登陆注册
14716700000049

第49章 THE TEACHER(1)

SNOW LAY DEEP in the streets of Winesburg. It had begun to snow about ten o'clock in the morning and a wind sprang up and blew the snow in clouds along Main Street. The frozen mud roads that led into town were fairly smooth and in places ice cov- ered the mud. "There will be good sleighing," said Will Henderson, standing by the bar in Ed Griffith's saloon. Out of the saloon he went and met Sylvester West the druggist stumbling along in the kind of heavy overshoes called arctics. "Snow will bring the people into town on Saturday," said the druggist. The two men stopped and discussed their affairs. Will Henderson, who had on a light overcoat and no overshoes, kicked the heel of his left foot with the toe of the right. "Snow will be good for the wheat," observed the druggist sagely.

Young George Willard, who had nothing to do, was glad because he did not feel like working that day. The weekly paper had been printed and taken to the post office Wednesday evening and the snow began to fall on Thursday. At eight o'clock, after the morning train had passed, he put a pair of skates in his pocket and went up to Waterworks Pond but did not go skating. Past the pond and along a path that followed Wine Creek he went until he came to a grove of beech trees. There he built a fire against the side of a log and sat down at the end of the log to think. When the snow began to fall and the wind to blow he hurried about getting fuel for the fire.

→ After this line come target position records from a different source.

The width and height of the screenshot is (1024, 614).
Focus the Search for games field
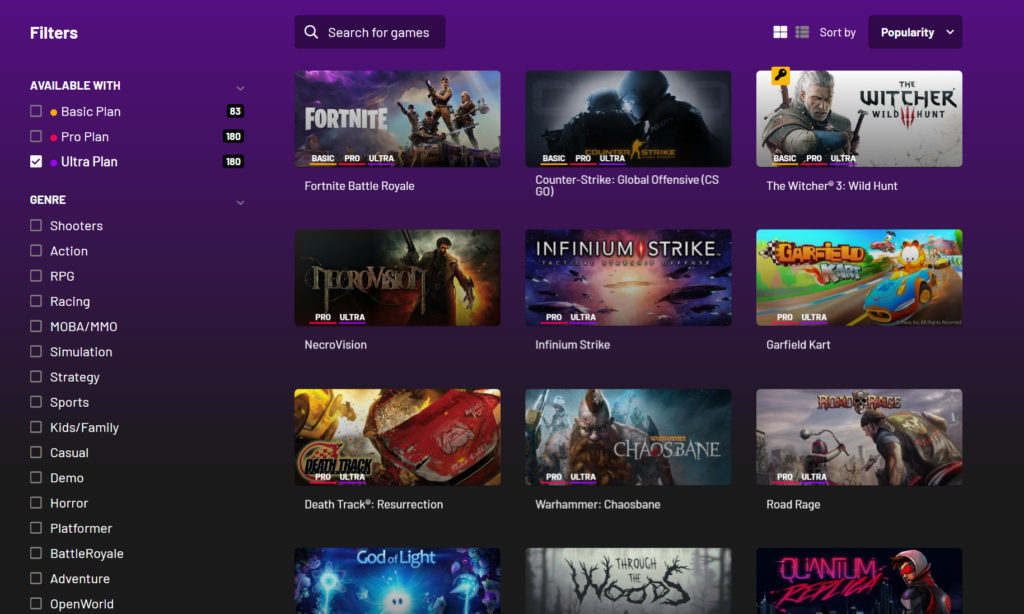click(380, 32)
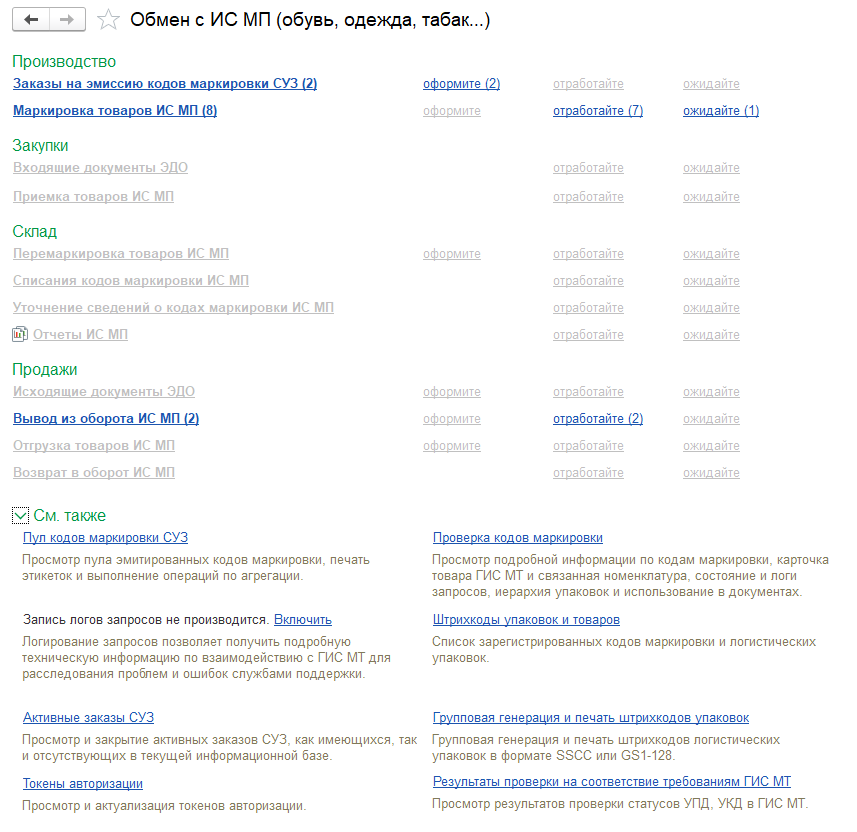Open Маркировка товаров ИС МП (8)
Viewport: 857px width, 832px height.
coord(115,110)
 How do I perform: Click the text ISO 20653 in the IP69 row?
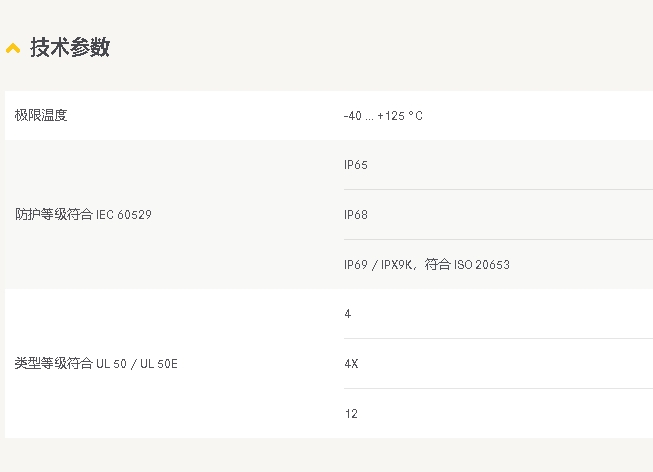pyautogui.click(x=482, y=265)
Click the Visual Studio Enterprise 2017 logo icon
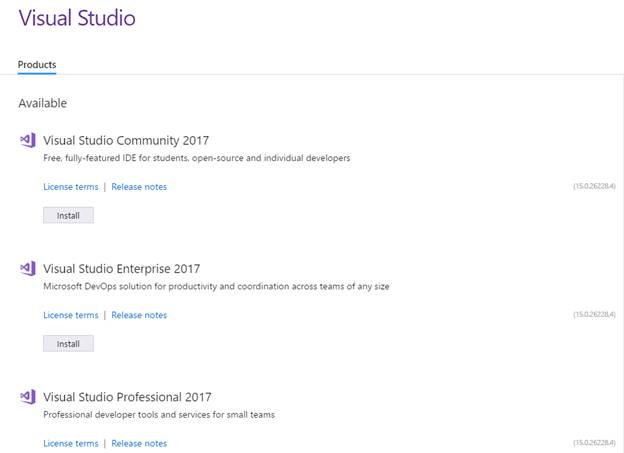624x453 pixels. [x=28, y=268]
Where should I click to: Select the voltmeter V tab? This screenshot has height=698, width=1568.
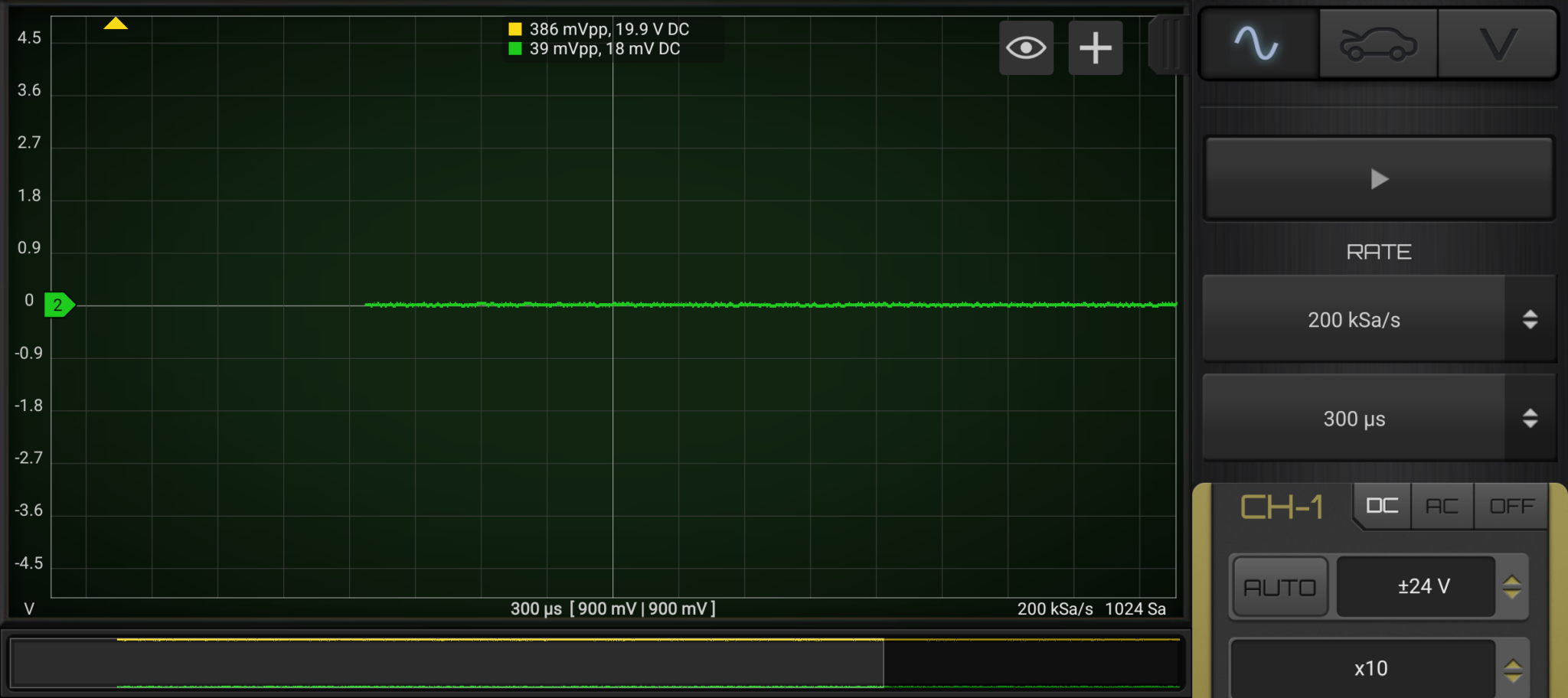click(x=1497, y=44)
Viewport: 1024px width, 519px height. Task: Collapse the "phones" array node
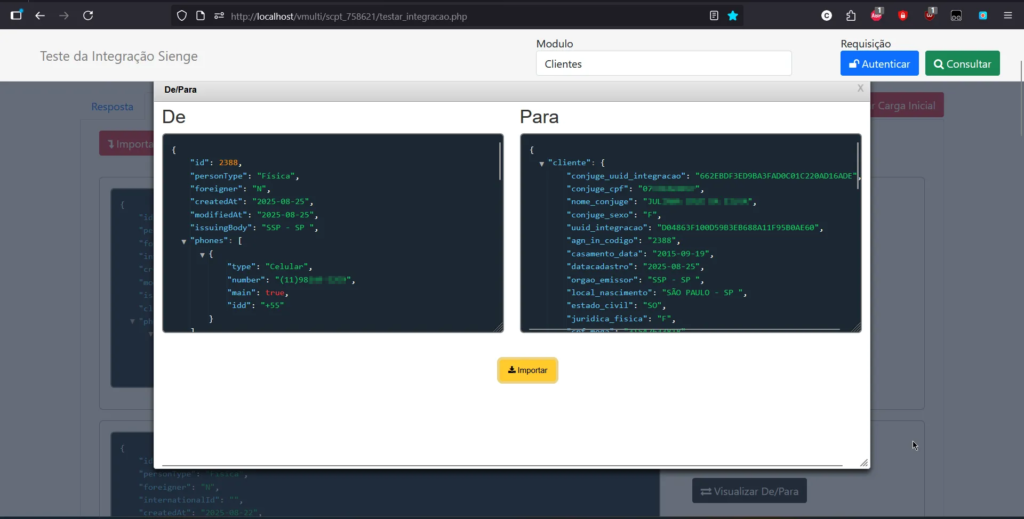pos(184,241)
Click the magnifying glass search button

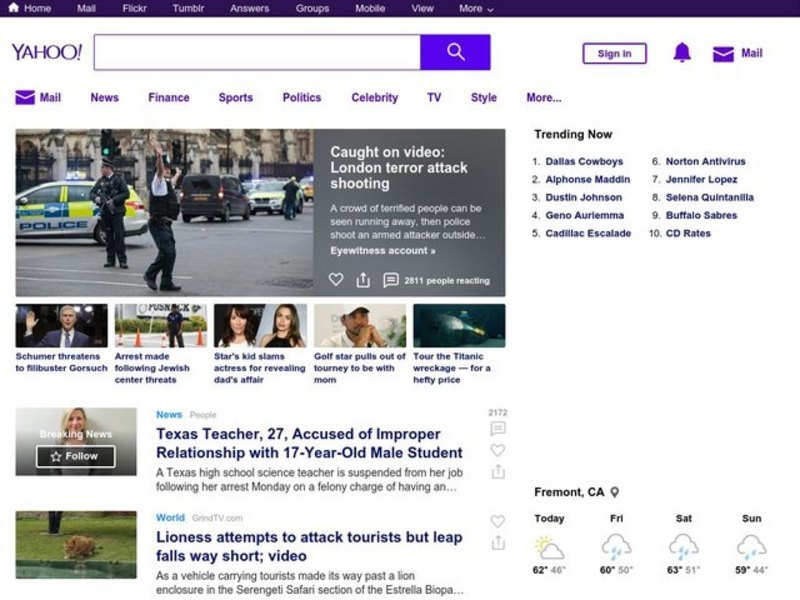455,52
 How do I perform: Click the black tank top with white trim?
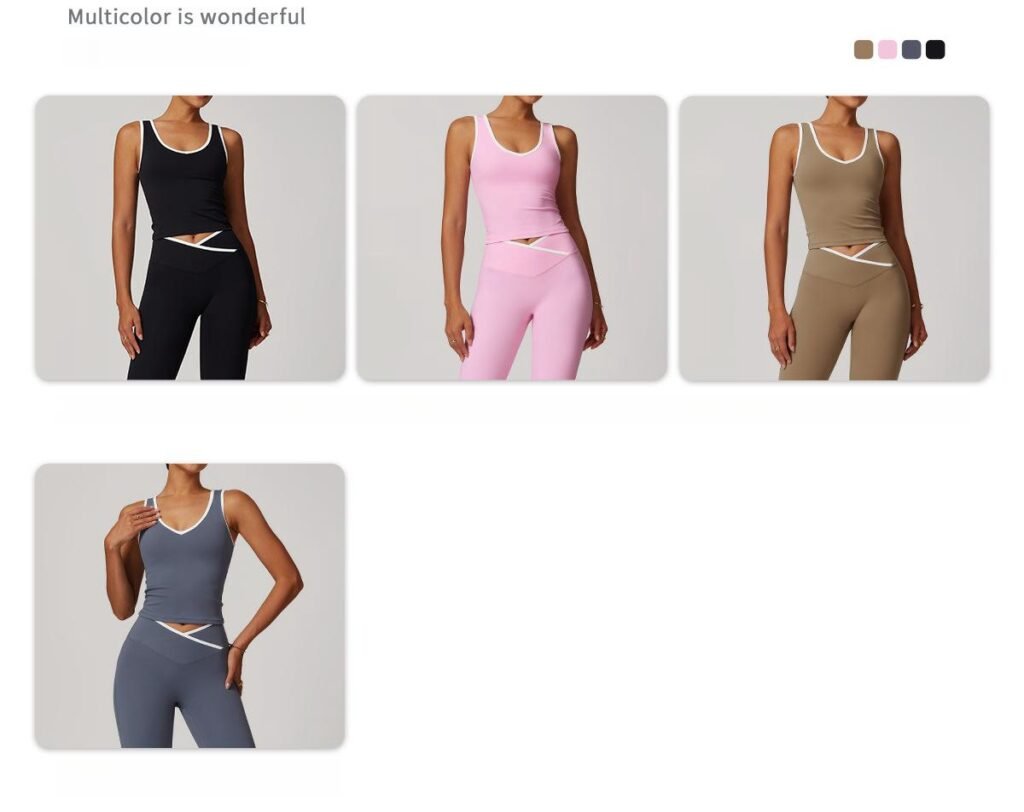pos(186,180)
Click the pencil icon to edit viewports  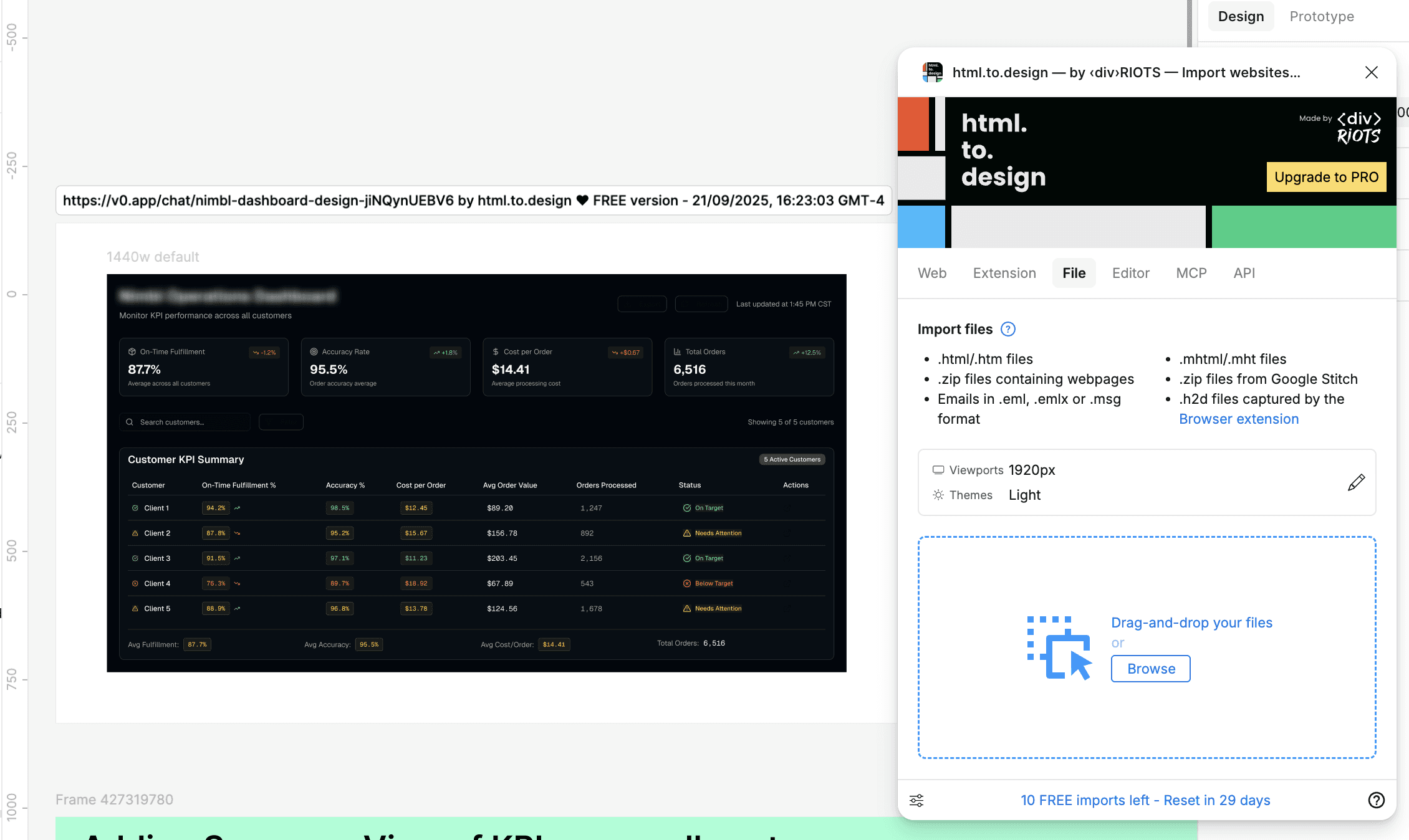(x=1356, y=482)
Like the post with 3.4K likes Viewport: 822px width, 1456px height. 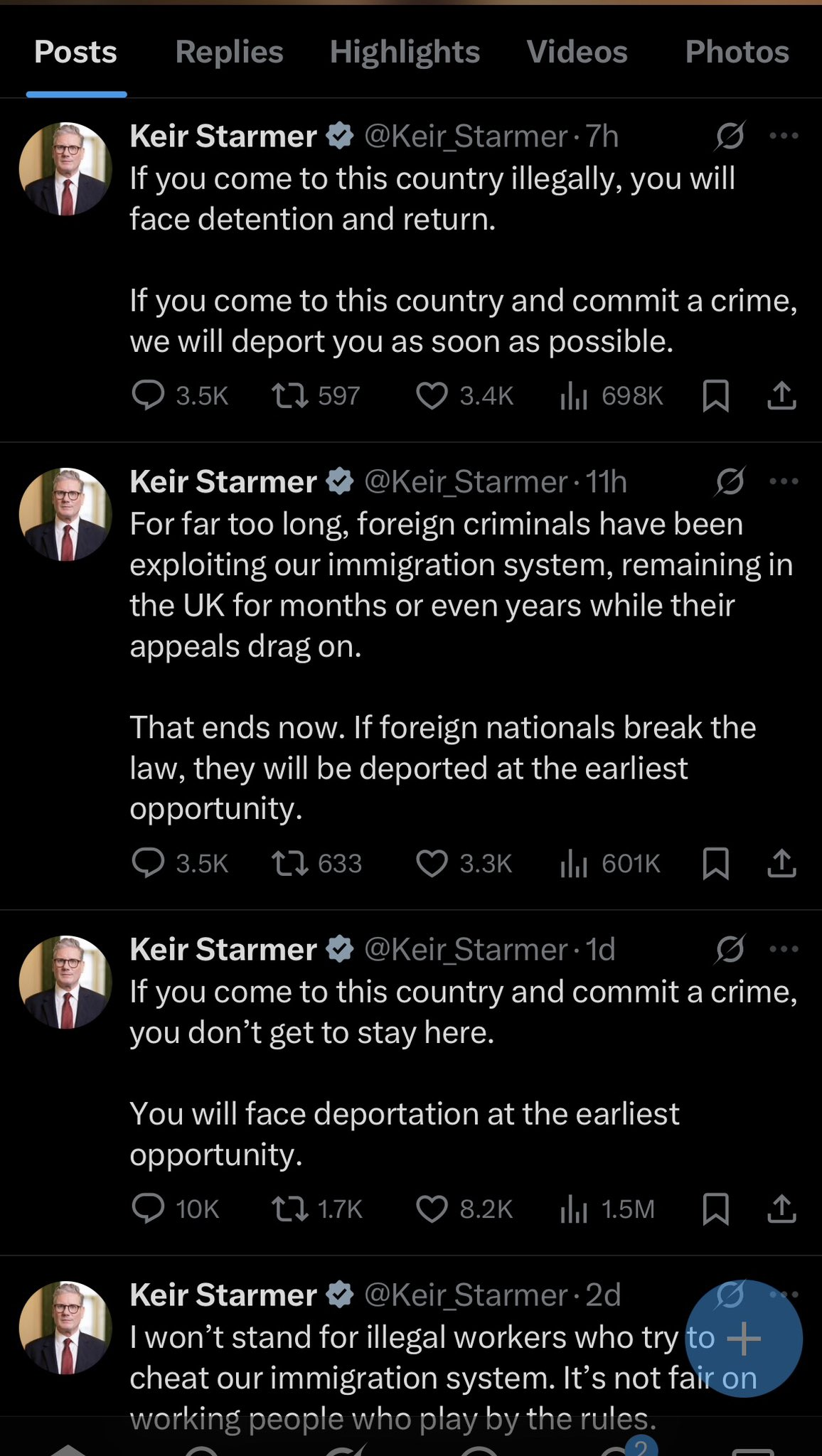pos(432,396)
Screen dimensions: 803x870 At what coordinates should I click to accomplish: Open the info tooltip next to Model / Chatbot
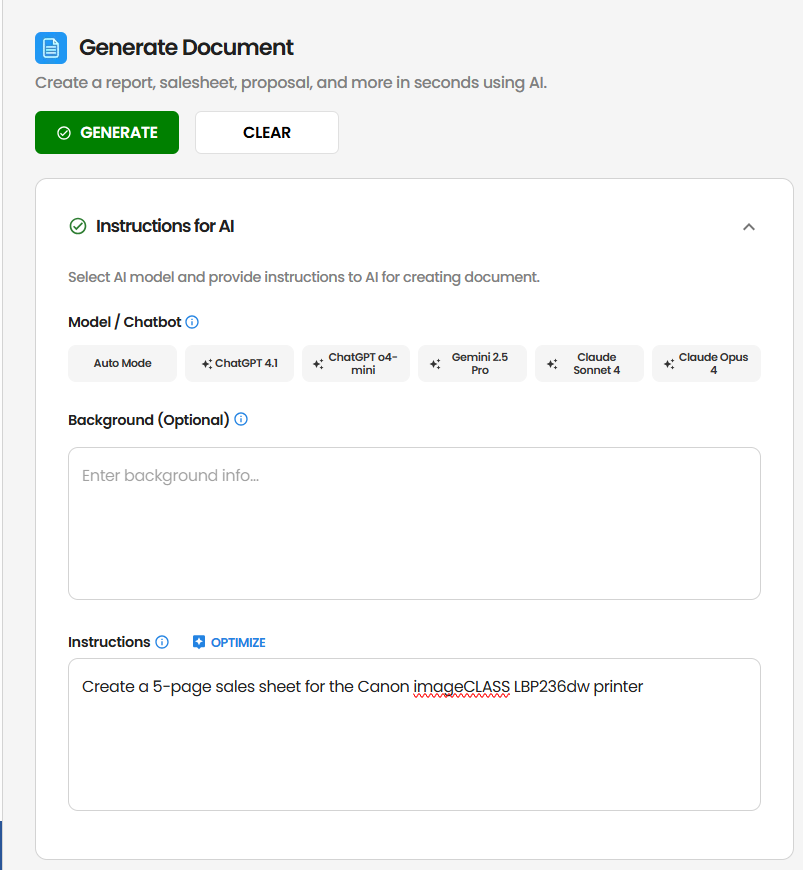192,322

The young reporter was thinking of Kate Swift, who had once been his school teacher. On the eve- ning before he had gone to her house to get a book she wanted him to read and had been alone with her for an hour. For the fourth or fifth time the woman had talked to him with great earnestness and he could not make out what she meant by her talk. He began to believe she must be in love with him and the thought was both pleasing and annoying.

Up from the log he sprang and began to pile sticks on the fire. Looking about to be sure he was alone he talked aloud pretending he was in the presence of the woman, "Oh,, you're just letting on, you know you are," he declared. "I am going to find out about you. You wait and see."The young man got up and went back along the path toward town leaving the fire blazing in the wood. As he went through the streets the skates clanked in his pocket. In his own room in the New Willard House he built a fire in the stove and lay down on top of the bed. He began to have lustful thoughts and pulling down the shade of the window closed his eyes and turned his face to the wall. He took a pillow into his arms and embraced it thinking first of the school teacher, who by her words had stirred something within him, and later of Helen White, the slim daughter of the town banker, with whom he had been for a long time half in love.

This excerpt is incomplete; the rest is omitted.